• [WRITTEN REQUEST]:
Pull out every line of the entries below and reproduce each one word for word, with nothing changed.

• [Records for locating displayed items]:
***

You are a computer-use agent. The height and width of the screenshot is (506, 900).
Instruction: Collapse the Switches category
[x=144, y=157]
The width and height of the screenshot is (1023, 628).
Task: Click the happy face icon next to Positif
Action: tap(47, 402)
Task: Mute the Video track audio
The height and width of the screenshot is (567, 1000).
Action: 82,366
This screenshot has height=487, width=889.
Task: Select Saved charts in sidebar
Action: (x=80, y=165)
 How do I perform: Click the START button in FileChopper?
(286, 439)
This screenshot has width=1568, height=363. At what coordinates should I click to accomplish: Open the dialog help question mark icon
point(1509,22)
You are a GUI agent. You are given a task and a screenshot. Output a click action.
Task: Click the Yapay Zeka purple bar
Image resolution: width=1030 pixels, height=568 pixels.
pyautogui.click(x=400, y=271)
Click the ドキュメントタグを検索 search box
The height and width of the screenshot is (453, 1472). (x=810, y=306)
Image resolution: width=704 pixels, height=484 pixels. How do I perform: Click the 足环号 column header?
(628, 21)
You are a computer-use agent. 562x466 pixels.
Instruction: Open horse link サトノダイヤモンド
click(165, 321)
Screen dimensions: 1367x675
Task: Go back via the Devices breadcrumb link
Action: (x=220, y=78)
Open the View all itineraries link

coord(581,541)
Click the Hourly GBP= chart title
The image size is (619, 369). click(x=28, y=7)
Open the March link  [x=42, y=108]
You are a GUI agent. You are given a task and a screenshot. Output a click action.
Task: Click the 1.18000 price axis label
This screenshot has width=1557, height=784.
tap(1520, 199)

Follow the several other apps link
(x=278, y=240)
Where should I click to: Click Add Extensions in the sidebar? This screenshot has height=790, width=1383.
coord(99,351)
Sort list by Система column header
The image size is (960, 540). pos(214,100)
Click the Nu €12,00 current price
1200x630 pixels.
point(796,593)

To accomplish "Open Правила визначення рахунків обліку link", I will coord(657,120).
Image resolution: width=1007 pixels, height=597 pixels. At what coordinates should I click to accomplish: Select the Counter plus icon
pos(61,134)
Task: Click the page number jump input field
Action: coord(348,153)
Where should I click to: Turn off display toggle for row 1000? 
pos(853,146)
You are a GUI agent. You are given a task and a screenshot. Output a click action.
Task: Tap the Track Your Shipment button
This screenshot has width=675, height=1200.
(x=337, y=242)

***

• [EXERCISE ANSWER]:
You are a computer-use agent. The height and width of the screenshot is (506, 900).
Instruction: Collapse the Switches category
[x=144, y=157]
The width and height of the screenshot is (1023, 628).
Task: Click the happy face icon next to Positif
Action: tap(47, 402)
Task: Mute the Video track audio
The height and width of the screenshot is (567, 1000).
Action: 82,366
This screenshot has height=487, width=889.
Task: Select Saved charts in sidebar
Action: (x=80, y=165)
 How do I perform: Click the START button in FileChopper?
(286, 439)
This screenshot has width=1568, height=363. At what coordinates should I click to accomplish: Open the dialog help question mark icon
point(1509,22)
You are a GUI agent. You are given a task and a screenshot. Output a click action.
Task: Click the Yapay Zeka purple bar
Image resolution: width=1030 pixels, height=568 pixels.
pyautogui.click(x=400, y=271)
Click the ドキュメントタグを検索 search box
The height and width of the screenshot is (453, 1472). (x=810, y=306)
Image resolution: width=704 pixels, height=484 pixels. How do I perform: Click the 足环号 column header?
(628, 21)
You are a computer-use agent. 562x466 pixels.
Instruction: Open horse link サトノダイヤモンド
click(165, 321)
Screen dimensions: 1367x675
Task: Go back via the Devices breadcrumb link
Action: (x=220, y=78)
Open the View all itineraries link

coord(581,541)
Click the Hourly GBP= chart title
The image size is (619, 369). click(x=28, y=7)
Open the March link  [x=42, y=108]
You are a GUI agent. You are given a task and a screenshot. Output a click action.
Task: Click the 1.18000 price axis label
This screenshot has width=1557, height=784.
tap(1520, 199)

Follow the several other apps link
(x=278, y=240)
Where should I click to: Click Add Extensions in the sidebar? This screenshot has height=790, width=1383.
coord(99,351)
Sort list by Система column header
The image size is (960, 540). pos(214,100)
Click the Nu €12,00 current price
1200x630 pixels.
point(796,593)

To accomplish "Open Правила визначення рахунків обліку link", I will coord(657,120).
Image resolution: width=1007 pixels, height=597 pixels. At what coordinates should I click to accomplish: Select the Counter plus icon
pos(61,134)
Task: Click the page number jump input field
Action: coord(348,153)
Where should I click to: Turn off display toggle for row 1000? 
pos(853,146)
You are a GUI agent. You are given a task and a screenshot. Output a click action.
Task: Tap the Track Your Shipment button
This screenshot has width=675, height=1200.
(x=337, y=242)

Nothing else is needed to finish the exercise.